[Opening Data supplied section]

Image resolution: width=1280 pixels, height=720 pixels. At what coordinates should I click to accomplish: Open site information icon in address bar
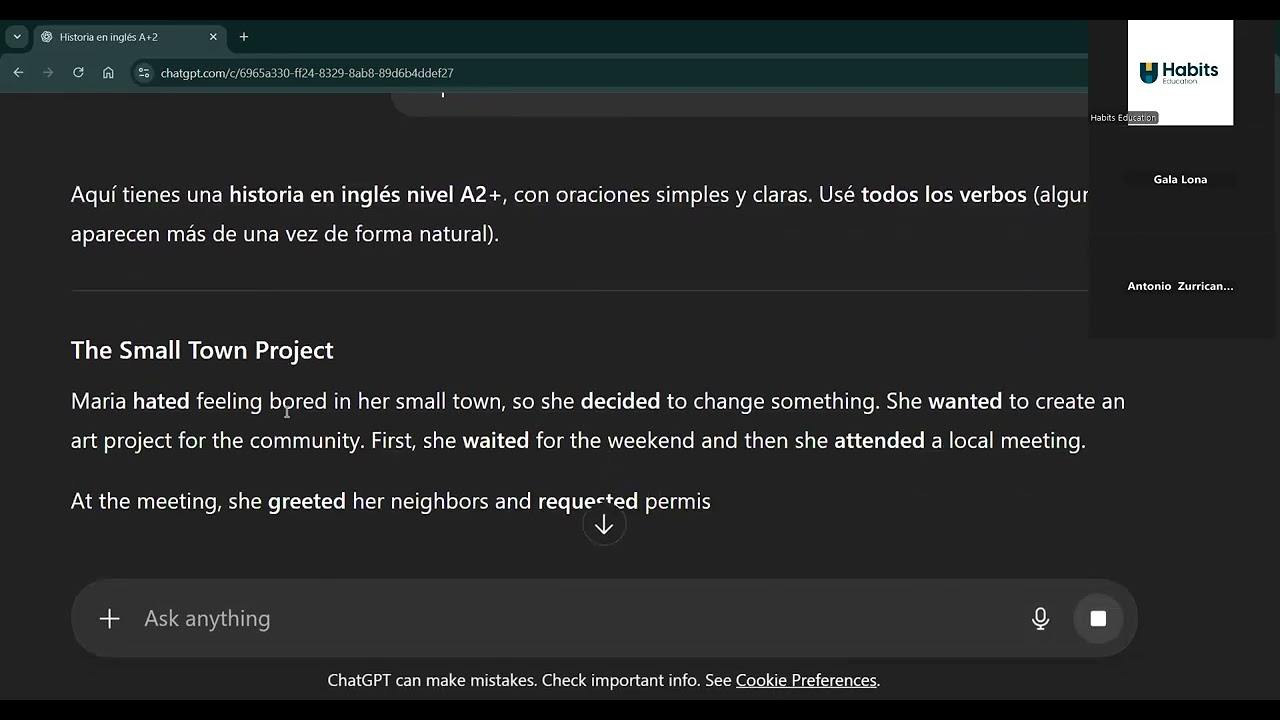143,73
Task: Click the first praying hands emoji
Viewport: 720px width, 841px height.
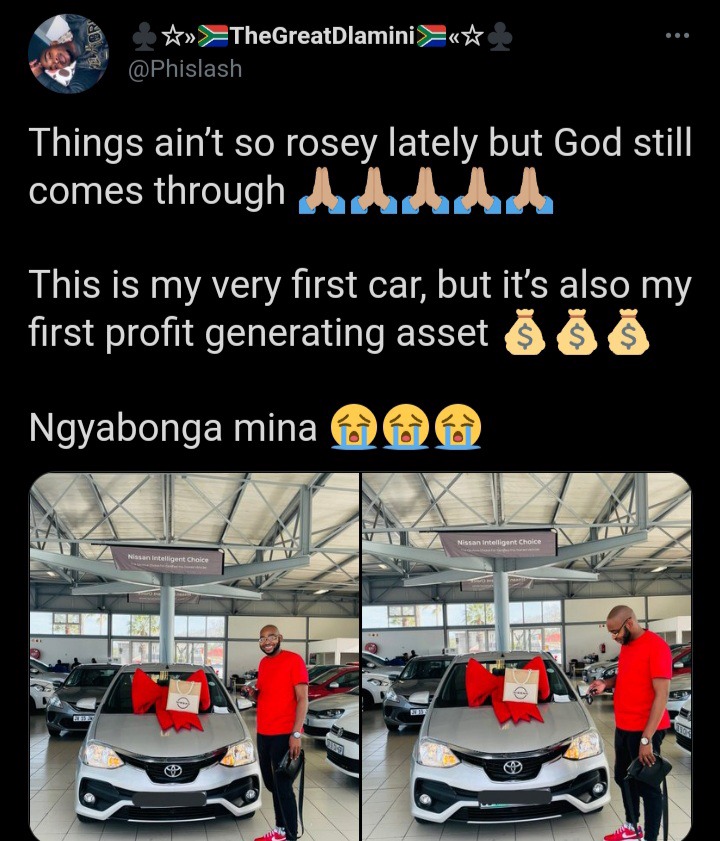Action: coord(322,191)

[Closing Data supplied section]

-- Directions for this task --
Exactly the lines from the one with "Task: Click the first praying hands emoji" through the end of the entries above must be written out, and no pictures may be included.

-- Response box --
Task: Click the first praying hands emoji
Viewport: 720px width, 841px height.
Action: coord(322,191)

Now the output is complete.